» **Task requirements**:
Reproduce verbatim everything from the line containing "coordinates (214, 572)." down to the line containing "center [510, 52]." in the records below, both of those lines included.

» **Record excerpts**:
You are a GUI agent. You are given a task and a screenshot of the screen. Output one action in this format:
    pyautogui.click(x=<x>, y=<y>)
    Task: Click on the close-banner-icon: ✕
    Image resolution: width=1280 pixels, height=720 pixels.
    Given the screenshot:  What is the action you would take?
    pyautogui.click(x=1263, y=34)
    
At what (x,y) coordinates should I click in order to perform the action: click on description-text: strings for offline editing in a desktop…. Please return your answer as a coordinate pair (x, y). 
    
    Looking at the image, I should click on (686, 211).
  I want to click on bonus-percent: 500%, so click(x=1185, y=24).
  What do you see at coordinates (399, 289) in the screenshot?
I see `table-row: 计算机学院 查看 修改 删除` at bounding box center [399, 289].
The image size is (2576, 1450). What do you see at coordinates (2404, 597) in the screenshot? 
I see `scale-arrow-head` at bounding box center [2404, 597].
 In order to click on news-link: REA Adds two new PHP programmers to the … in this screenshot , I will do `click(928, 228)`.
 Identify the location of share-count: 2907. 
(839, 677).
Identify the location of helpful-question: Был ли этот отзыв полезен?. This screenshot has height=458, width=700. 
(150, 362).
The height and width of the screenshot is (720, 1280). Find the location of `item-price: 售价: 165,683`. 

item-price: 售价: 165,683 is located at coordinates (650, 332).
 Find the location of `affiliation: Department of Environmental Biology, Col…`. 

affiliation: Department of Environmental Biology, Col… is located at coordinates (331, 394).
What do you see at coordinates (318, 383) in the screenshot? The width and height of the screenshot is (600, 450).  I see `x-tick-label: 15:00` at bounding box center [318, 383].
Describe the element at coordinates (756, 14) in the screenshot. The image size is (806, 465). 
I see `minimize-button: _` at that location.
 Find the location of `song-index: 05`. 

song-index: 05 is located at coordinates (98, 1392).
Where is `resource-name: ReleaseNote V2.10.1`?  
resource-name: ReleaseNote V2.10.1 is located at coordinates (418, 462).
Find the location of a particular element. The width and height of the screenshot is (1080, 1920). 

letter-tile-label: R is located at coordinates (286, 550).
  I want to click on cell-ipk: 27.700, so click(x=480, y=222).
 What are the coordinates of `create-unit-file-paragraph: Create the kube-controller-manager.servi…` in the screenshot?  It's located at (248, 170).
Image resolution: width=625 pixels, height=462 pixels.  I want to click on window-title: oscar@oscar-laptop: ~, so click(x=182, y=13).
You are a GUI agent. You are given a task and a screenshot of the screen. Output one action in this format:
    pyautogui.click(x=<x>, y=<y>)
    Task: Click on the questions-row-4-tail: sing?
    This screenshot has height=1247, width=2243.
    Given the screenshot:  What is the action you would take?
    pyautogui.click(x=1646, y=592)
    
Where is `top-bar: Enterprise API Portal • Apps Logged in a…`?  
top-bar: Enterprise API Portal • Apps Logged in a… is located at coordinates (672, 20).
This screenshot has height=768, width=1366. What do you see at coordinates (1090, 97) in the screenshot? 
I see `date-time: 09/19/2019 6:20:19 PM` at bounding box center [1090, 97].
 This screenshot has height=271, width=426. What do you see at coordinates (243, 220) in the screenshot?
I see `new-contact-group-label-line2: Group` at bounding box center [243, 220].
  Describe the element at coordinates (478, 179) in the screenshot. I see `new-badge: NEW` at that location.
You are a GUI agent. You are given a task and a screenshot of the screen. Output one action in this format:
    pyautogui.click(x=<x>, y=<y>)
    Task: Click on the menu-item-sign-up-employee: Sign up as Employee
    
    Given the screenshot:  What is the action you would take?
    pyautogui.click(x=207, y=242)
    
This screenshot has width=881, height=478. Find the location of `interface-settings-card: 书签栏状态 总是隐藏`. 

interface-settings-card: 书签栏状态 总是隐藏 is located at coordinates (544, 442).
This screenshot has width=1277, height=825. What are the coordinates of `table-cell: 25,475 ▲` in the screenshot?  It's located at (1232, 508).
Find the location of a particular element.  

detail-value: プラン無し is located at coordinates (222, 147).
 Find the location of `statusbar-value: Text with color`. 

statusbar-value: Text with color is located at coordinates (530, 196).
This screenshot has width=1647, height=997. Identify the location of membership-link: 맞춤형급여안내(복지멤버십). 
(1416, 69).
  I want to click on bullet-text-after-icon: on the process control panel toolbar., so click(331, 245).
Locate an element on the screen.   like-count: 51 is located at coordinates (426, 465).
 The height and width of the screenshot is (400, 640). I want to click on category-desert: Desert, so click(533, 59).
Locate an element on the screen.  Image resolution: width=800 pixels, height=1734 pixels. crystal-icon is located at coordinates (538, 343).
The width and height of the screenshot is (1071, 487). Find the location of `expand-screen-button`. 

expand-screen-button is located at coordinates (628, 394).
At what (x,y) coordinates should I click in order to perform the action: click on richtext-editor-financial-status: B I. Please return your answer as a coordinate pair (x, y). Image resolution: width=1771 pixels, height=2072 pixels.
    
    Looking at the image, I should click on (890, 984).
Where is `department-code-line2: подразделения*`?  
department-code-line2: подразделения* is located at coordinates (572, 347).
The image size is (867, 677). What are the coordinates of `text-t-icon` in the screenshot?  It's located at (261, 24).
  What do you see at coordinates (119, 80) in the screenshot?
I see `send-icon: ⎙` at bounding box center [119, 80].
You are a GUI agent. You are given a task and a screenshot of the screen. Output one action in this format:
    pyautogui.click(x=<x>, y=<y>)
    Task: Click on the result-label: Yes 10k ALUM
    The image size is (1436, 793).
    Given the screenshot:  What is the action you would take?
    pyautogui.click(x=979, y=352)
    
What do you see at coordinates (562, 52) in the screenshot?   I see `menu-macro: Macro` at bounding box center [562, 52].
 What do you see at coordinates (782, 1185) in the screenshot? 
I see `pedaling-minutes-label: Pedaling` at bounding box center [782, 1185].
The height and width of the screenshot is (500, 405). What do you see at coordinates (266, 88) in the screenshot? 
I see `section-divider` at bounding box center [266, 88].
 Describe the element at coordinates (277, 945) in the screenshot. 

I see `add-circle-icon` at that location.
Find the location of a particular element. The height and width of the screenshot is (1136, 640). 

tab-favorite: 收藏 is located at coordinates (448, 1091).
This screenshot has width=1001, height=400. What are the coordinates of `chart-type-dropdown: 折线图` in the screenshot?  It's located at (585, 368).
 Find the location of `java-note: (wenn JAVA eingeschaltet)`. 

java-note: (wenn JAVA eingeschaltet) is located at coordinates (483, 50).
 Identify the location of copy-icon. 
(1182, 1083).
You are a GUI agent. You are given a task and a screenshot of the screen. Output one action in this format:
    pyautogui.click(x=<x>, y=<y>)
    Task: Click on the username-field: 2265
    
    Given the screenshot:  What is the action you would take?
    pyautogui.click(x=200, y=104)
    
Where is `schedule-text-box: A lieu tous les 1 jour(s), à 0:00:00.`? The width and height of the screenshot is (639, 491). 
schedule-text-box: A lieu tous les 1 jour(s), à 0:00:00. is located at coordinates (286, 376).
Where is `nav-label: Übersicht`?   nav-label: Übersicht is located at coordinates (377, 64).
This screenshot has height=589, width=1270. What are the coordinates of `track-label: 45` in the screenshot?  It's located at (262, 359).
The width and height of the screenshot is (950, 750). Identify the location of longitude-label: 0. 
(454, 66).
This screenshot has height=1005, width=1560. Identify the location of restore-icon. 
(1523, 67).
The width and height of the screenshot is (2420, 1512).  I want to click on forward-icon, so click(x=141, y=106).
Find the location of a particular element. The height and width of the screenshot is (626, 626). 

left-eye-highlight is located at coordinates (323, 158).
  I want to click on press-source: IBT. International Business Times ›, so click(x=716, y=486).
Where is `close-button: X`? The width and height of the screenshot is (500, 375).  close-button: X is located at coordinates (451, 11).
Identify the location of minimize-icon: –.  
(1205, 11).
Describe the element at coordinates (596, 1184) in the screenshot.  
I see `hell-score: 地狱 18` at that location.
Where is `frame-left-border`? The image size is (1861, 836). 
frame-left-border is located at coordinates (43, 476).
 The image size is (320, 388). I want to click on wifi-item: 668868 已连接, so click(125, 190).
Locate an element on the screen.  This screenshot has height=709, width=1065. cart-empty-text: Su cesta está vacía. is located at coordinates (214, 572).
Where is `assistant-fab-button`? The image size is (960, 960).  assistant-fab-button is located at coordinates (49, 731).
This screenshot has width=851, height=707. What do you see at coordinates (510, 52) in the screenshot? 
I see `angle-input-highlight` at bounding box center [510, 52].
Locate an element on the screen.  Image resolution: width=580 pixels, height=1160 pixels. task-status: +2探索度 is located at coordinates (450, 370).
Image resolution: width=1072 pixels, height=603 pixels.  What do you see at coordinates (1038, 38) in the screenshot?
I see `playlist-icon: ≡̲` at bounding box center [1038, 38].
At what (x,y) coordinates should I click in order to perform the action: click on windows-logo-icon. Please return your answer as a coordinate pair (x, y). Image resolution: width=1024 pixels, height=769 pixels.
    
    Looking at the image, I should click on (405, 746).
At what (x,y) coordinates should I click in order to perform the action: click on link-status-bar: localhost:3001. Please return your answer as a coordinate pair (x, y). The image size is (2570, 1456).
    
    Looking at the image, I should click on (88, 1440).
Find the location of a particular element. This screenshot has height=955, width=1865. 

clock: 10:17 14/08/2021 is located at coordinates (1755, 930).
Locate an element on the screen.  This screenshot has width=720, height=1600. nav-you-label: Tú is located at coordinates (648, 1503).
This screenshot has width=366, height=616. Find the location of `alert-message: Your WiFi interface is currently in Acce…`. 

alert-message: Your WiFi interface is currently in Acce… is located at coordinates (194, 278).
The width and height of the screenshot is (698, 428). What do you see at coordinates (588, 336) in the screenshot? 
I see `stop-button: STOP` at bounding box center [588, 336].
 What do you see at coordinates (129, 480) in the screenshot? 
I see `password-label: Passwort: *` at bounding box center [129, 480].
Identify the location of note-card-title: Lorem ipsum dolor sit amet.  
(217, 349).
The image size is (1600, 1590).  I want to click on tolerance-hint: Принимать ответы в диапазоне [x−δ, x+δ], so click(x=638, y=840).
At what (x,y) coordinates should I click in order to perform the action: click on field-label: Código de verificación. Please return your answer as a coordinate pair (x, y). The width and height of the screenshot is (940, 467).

» **Response to the task**:
Locate an element on the screen.  This screenshot has height=709, width=1065. cart-empty-text: Su cesta está vacía. is located at coordinates (214, 572).
Where is `assistant-fab-button`? The image size is (960, 960).  assistant-fab-button is located at coordinates (49, 731).
This screenshot has width=851, height=707. What do you see at coordinates (510, 52) in the screenshot? 
I see `angle-input-highlight` at bounding box center [510, 52].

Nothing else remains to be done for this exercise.